There’s plenty for family businesses to be anxious about these days. But the truth is, during anxious and uncertain times, family businesses are better situated than most other businesses not only to survive, but to grow and prosper.

Since September 11 anxiety among Americans has risen sharply. Prescriptions across the country for tranquilizers and anti-anxiety medications have risen about nine percent. The stock market and consumer confidence index have been bouncing as if they’re on a bungee cord. Concerns about the economy, accounting practices and enormous bankruptcies have made business owners question their financial picture, particularly since their banks, creditors, suppliers and friends are asking questions they haven’t asked before. Anxiety is contagious.

In my work with family businesses, I’ve certainly seen an increase in anxiety. The issues may be the same, but the rampant anxiety puts those issues in an entirely different context and adds a risky new element to working through them. During anxious times, even normal or inevitable changes become supercharged with anxiety.

Anxiety usually affects decision-making in one of two ways, both of which are ill-advised. People become glued to the spot, afraid to make major decisions or moves. Perhaps on the theory that anything is better than sitting in a hot spot, they succumb to their panic and make hasty, reckless decisions. People are either spending far too much time trembling on the brink, or wanting to charge forward like the doomed Light Brigade.

Families who used to worry about transitioning from one generation to the next aren’t just worrying about how to gracefully ease the founders out or how to choose the new successors without touching off battles and bruising egos. Some families want to act more precipitously than they might have done before September 11. The Old Man has to go now, before things get worse. Other companies clearly needing to change want to put their succession plans on hold. Now is not the time to be rocking the boat, they say; if the boat is taking on more water, we can all just bail a little faster for a while.

Stored data

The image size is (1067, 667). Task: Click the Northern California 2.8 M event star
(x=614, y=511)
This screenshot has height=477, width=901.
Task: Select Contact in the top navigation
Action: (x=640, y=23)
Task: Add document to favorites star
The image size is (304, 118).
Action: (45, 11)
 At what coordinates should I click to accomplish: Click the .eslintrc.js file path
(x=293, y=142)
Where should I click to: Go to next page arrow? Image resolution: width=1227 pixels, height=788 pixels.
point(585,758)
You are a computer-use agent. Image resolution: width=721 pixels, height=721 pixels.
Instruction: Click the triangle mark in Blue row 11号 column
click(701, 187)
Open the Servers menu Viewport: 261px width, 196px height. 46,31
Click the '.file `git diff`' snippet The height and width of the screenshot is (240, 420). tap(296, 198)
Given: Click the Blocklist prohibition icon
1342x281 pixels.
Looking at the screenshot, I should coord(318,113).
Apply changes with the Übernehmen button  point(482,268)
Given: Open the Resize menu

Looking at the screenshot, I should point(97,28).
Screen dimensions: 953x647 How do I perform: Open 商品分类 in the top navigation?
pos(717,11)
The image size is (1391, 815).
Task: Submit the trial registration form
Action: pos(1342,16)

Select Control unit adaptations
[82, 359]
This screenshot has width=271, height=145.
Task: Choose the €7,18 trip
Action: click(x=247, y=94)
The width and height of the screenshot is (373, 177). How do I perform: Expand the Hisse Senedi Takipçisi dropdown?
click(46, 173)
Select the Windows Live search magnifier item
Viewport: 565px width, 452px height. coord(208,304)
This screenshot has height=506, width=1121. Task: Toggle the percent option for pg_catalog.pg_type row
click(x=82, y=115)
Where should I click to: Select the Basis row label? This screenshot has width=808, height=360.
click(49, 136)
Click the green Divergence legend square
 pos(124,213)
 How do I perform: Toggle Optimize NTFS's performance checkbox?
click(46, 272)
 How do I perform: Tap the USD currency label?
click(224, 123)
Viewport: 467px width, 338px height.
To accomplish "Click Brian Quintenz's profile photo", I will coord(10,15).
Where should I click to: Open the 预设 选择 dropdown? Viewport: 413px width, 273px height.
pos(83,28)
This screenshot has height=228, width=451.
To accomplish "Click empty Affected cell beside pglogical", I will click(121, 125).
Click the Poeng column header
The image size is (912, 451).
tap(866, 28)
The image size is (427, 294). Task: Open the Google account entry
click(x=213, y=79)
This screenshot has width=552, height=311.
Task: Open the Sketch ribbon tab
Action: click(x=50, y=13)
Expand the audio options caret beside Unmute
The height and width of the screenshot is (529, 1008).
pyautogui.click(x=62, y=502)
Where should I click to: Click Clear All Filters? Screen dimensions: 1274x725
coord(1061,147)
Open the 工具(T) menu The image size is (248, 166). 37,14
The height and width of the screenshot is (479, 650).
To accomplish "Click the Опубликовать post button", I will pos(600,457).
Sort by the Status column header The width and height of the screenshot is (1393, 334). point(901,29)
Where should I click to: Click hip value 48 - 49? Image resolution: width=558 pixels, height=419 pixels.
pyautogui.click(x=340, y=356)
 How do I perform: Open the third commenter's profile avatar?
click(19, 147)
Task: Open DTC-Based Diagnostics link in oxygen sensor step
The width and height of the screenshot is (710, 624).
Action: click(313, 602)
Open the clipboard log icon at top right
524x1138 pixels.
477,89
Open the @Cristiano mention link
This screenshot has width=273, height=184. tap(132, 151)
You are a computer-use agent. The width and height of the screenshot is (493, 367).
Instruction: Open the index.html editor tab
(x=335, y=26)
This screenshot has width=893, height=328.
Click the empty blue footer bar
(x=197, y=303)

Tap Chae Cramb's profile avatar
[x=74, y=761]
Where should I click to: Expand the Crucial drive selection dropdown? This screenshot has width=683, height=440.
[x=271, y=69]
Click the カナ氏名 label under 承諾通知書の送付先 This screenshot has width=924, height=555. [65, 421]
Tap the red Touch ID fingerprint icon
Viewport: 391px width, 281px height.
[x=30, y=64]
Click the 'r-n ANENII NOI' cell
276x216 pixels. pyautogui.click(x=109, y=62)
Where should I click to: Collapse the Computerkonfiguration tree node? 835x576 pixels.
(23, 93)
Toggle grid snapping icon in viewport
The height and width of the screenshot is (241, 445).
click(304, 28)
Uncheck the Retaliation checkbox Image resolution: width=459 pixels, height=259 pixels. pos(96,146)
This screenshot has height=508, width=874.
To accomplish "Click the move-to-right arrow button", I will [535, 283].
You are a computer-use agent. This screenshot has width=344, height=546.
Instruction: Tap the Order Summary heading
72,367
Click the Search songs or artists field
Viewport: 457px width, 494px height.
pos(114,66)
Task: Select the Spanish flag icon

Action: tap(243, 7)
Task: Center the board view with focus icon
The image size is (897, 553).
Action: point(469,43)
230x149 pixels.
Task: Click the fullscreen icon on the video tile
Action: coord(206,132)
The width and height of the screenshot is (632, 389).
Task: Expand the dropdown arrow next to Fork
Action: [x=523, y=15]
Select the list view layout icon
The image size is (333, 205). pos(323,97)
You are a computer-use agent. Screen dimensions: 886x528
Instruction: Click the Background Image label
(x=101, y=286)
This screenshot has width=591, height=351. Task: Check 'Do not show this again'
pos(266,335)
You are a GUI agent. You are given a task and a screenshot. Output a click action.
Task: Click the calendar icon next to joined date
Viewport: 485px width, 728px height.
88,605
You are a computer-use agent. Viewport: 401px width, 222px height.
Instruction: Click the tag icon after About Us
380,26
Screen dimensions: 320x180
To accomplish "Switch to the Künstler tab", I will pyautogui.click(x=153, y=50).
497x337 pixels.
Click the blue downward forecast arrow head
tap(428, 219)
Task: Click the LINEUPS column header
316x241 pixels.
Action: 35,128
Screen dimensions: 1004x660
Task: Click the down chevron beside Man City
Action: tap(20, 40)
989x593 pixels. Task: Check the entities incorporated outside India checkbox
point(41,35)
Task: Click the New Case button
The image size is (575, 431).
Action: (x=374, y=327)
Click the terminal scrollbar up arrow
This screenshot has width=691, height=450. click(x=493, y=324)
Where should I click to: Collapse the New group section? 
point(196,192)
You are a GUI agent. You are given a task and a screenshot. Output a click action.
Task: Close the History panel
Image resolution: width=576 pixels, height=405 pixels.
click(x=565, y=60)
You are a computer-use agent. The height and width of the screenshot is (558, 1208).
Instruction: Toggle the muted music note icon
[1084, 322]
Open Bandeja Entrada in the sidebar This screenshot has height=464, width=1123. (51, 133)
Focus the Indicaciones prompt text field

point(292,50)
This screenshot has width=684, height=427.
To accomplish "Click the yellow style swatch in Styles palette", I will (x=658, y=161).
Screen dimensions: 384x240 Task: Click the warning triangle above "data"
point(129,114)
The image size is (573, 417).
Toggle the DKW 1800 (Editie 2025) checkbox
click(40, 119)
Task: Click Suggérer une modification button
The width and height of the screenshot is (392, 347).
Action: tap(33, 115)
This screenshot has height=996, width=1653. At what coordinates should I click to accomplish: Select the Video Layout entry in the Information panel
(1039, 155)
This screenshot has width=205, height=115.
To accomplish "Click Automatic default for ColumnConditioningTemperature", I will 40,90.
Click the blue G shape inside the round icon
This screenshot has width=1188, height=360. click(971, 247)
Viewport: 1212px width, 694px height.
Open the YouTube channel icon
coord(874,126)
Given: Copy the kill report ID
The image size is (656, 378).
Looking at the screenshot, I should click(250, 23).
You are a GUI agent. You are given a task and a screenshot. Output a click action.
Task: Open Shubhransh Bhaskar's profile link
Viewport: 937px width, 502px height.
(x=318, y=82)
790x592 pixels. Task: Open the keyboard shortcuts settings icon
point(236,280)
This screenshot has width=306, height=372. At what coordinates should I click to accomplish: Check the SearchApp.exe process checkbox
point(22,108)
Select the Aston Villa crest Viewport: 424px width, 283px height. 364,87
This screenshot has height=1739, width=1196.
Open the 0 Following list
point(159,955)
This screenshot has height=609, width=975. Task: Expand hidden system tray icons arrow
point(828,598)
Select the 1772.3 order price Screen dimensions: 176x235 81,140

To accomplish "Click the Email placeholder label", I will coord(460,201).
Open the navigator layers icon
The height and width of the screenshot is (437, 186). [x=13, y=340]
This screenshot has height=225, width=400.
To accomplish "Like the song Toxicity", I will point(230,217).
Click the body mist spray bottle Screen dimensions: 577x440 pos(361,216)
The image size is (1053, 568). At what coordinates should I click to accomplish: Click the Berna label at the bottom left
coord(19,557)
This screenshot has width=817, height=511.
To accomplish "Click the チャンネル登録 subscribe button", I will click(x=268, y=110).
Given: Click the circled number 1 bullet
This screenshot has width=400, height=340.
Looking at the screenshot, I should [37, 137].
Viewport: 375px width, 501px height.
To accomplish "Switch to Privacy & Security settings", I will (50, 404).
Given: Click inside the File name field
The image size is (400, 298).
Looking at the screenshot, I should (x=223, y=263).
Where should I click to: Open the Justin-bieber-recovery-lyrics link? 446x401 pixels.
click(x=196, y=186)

* _PROBLEM_
Reproduce the passage from the text on family businesses and anxiety word for word, starting at the words "In my work with" and ending after the words "supercharged with anxiety.".

* _TASK OUTPUT_
In my work with family businesses, I’ve certainly seen an increase in anxiety. The issues may be the same, but the rampant anxiety puts those issues in an entirely different context and adds a risky new element to working through them. During anxious times, even normal or inevitable changes become supercharged with anxiety.